To drop the height of the car, we turned the composite clad stainless spring perch that allows for continuous height adjustments clockwise until we go the desired ride height of 2” front and 1.5″ rear lower from stock height. By doing this we now have allowed the car to have a 1.5 degrees forward rake which helps aerodynamics. The ride height can be measured at the chassis side rail pinch weld, to the floor, or whatever level surface you are working on. Some people use the center cap of the wheel to the fender, whatever you use to measure, just keep it consistent.

Results show that we were able to fine-tune these KW 2-Way Clubsport’s using their separately adjustable rebound and compression damping and improve lap times. While testing at Gridlife South at Michelin Raceway Road Atlanta, we were able to drop TWO seconds alone according to the Apex PRO (which you can read about here for more information).

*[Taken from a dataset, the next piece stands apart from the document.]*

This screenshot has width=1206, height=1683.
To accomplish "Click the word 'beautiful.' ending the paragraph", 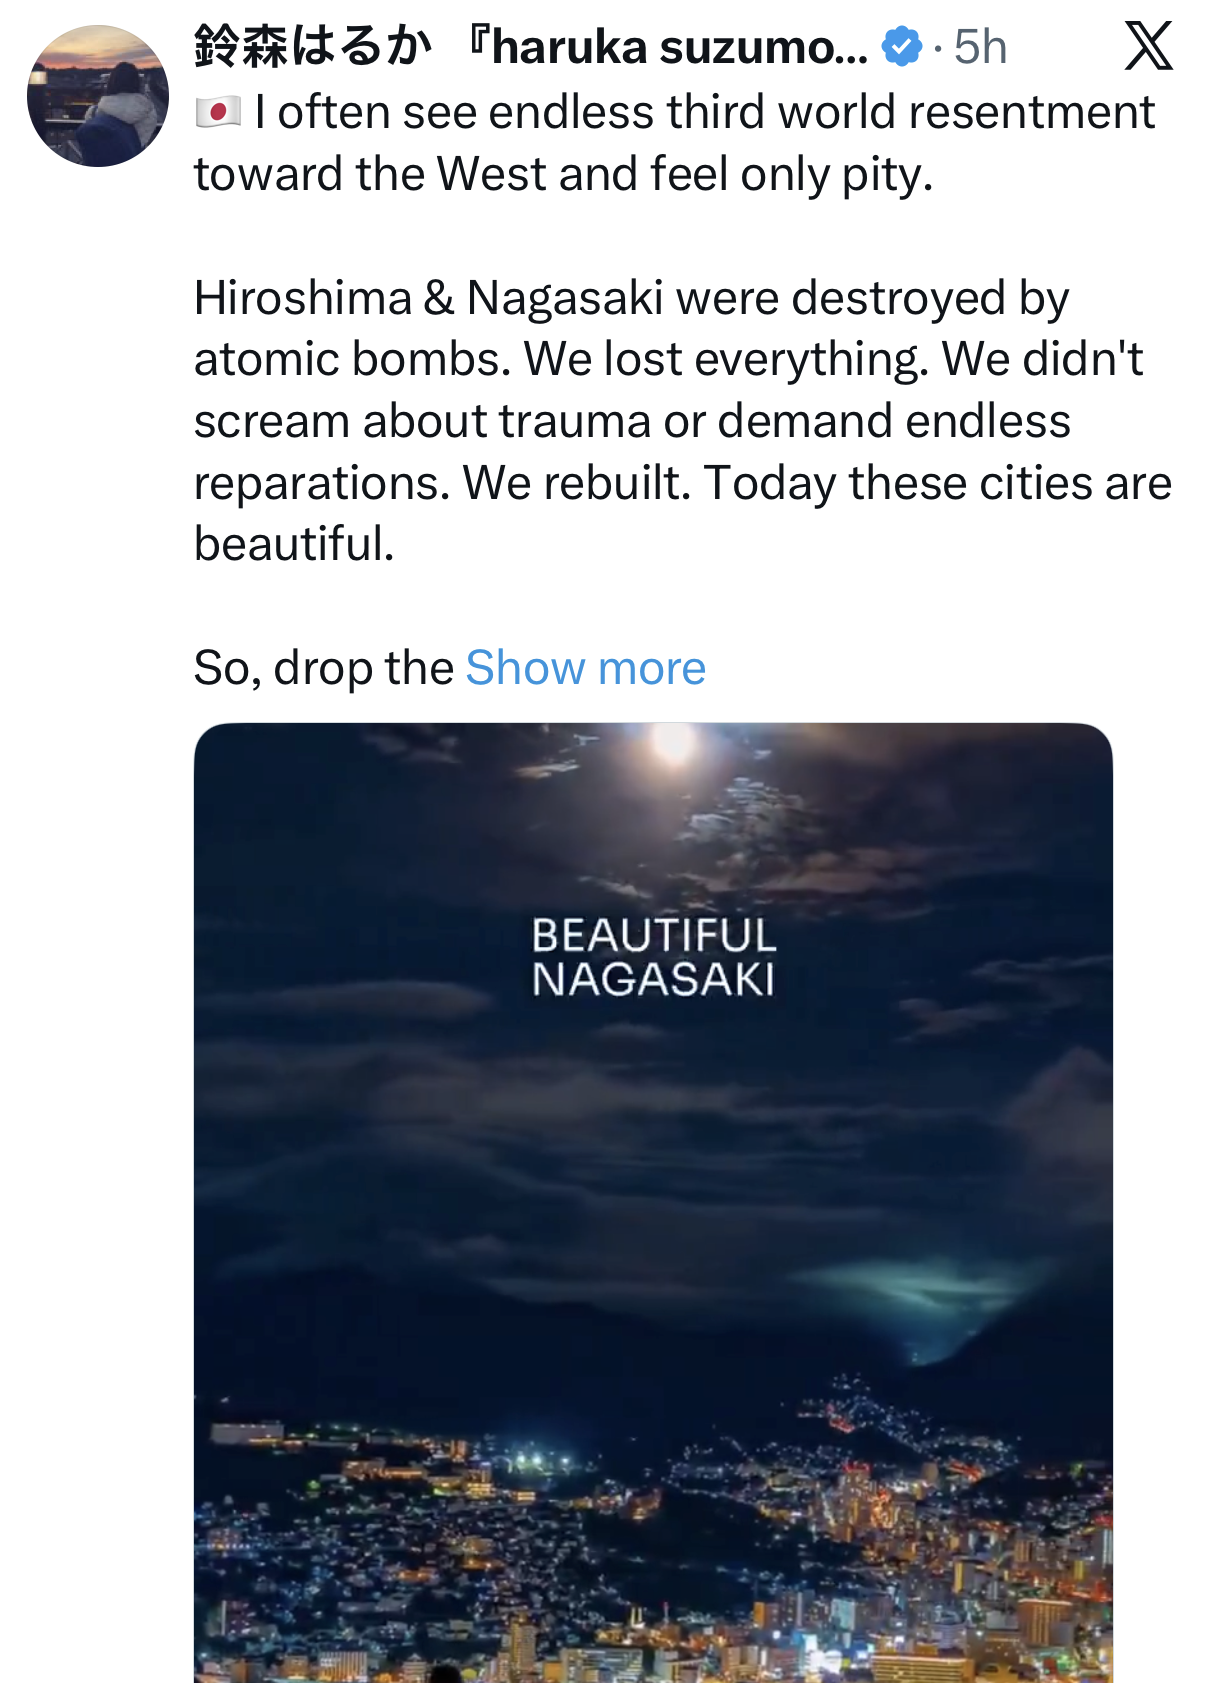I will pyautogui.click(x=294, y=544).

Part of being a good driver is the ability to communicate with your engineer so effective changes can be done with your cars set up. KW Suspension was good enough to fly Mike Kojima out to help dial my car in for the track. Just simply adjusting the Clubsports correctly made a huge difference in how the car felt and the results showed in my lap times.
6 comments
Nice setup, I’ve always been a fan of that KW stuff.
The rear compression knob looks unreachable though.

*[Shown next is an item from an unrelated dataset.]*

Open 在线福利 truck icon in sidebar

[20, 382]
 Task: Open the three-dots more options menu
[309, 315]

Also, In my opinion it’s better to do the initial camber setup with the plates centered, so that you can still increase the camber yourself afterwards if needed.
The compression adjuster is on top of the shock shaft accessible through the trunk. It doesn’t get any easier than that! When the car has trouble getting enough negative camber using all the adjustments it has, then the plates are not centered. The author talked about not having enough negative camber in the story. Since I worked on the car, it used all of its adjustment in that direction and some modifications will have to be made in the future to get more because the car still doesn’t have enough front negative camber even when adjusted all the way in that direction.
Hi Mike,
I had V3s on my GD back in the days, and I’m pretty sure that on 2 way KW shocks the compression adjuster is on the lower side of the strut, as stated on page 3 of this story (but I may be mistaken).
Looking at the photos, it looks like the knob is stuck between the shock body and the lower arm and barely accessible, but pictures can be misleading.
Regarding the camber, if you were trying to get the maximum possible camber right from the start, then yes it makes sense, mea culpa. I thought you had set a target value then noticed it was not enough when testing the car on track.
I hope my english is not too broken. Posting from France 🙂
Greetings
That WRX looks like a monster. Great setup!
Hey Mike, What would be the optimal alignment settings (for the track with the VA chassis) front and rear if given full adjustablility?
that is a too general question to really answer. It has to be determined through testing.